Authors of the Archer style are the perfect fit for a long weekend where the weather is poor and you are desperate to forget those things you forgot to do, (but recalled unfortunately later that evening), before you left work for the extended break. A page turning plot, but not too complex that your mind seeking absolute relaxation will be called into further action than to try and pronounce an authors attempt at a foreign name.
Honour Among Thieves turned out to fit that bill perfectly as I lifted it from the shelf for a read. In fact it outdid expectations. The story revolves around simultaneously occurring plot lines where one country's secret agents plot to do harm to their enemies, or find out what harm is planned for another.
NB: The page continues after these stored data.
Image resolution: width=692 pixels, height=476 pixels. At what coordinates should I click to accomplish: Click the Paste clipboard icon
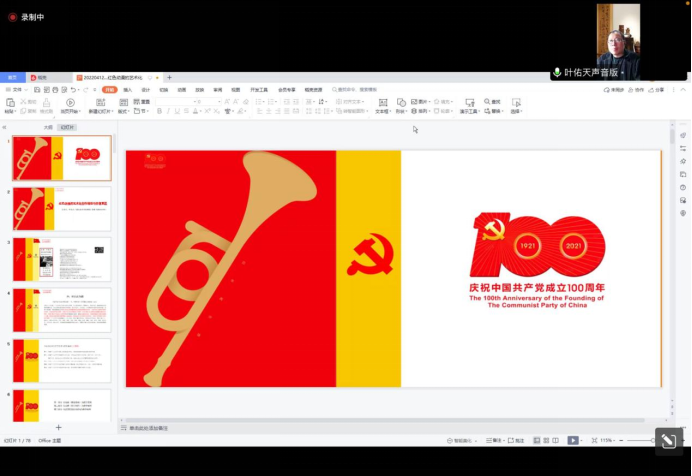click(x=10, y=102)
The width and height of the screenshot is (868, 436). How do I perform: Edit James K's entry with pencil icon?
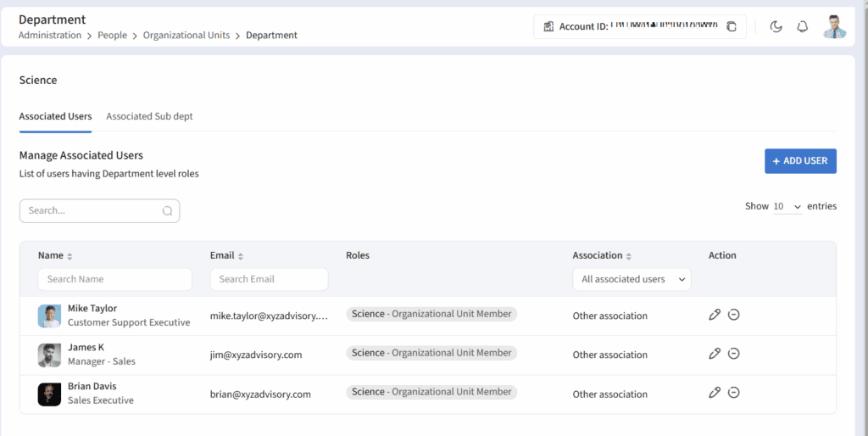[715, 354]
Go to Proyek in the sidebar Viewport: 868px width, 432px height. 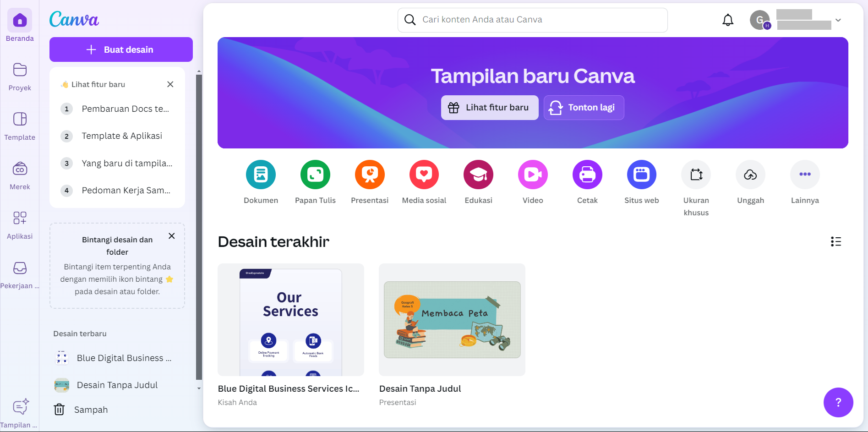click(20, 77)
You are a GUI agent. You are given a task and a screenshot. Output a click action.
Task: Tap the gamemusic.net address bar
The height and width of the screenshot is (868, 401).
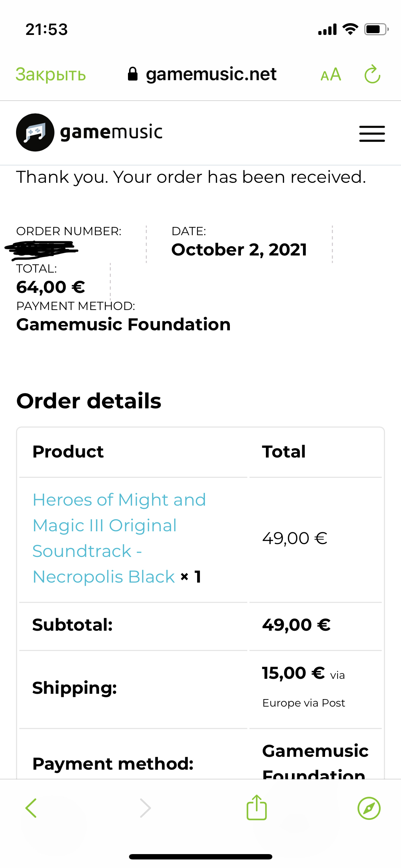(x=211, y=74)
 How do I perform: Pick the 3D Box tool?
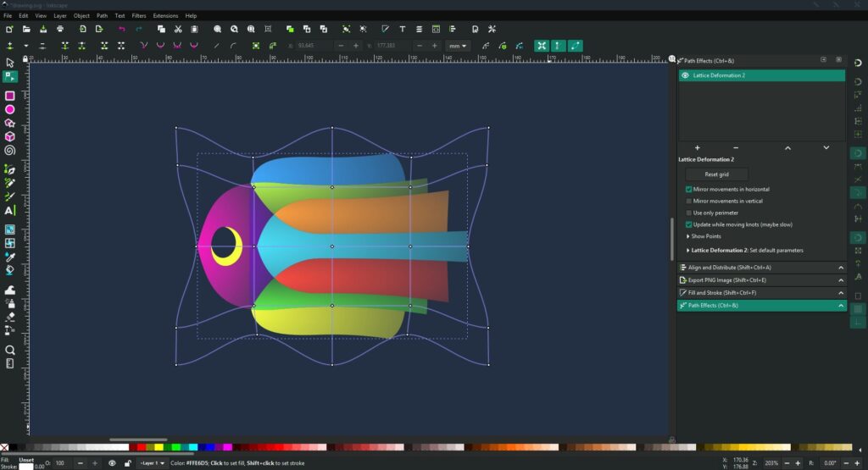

Archer wrote this book in the early 1990's at the conclusion of the first Gulf War giving the chief protagonists as being the USA (with Bill Clinton as President), Israel (Yitzhak Rabin as Prime Minister) and Iraq (Saddam Hussein as President).
Cover Image thanks to bookdepository.co.uk |
The Iraqis seek the USA's humiliation, the Israelis for blood (Saddam's) and the United States information on what the other two nations are up to. The Iraqis have hatched a plan to steal the USA's Declaration of Independence while at the same time the Israelis plan to assassinate Saddam Hussein. Although predictably these plot lines converge for an expected ending, the book leaves the reader turning to the very end before finding out just how it works.
Archer among others has had instances in free flowing thrillers such as this as leaving the reader hanging until the end, but then wrapping up the story with an impossible turn of events that somehow must be accepted as the end of the story. Honour Among Thieves has not fallen into this trap. The ending is of course improbable (but then so are all the events of this and most novels) but it is worthwhile given the investment of time the reader has put in.
Because there are so many different characters Archer has not tried to give background on each of them too extensively. In such a story he has found the balance right between giving enough information for each, but not overburdening the reader with descriptions of any character in a book where all are equal contributors to the story.
Archer, as is his regular will, does have a passionate love affair written in between the American agent Scott Bradley, and the Israeli agent Hannah Kopec (who just happens to be a former resident of Parisian catwalks). Archer can get carried away with his descriptions of love affairs in his works that border on being perverse rather than helpful to the read, but in this book he gets the balance right. You know there is passion, but you don't need a fifth of the book to know it either.
One of his best and perfect for an entertaining read without excessive mental exertion. Tennis Balls.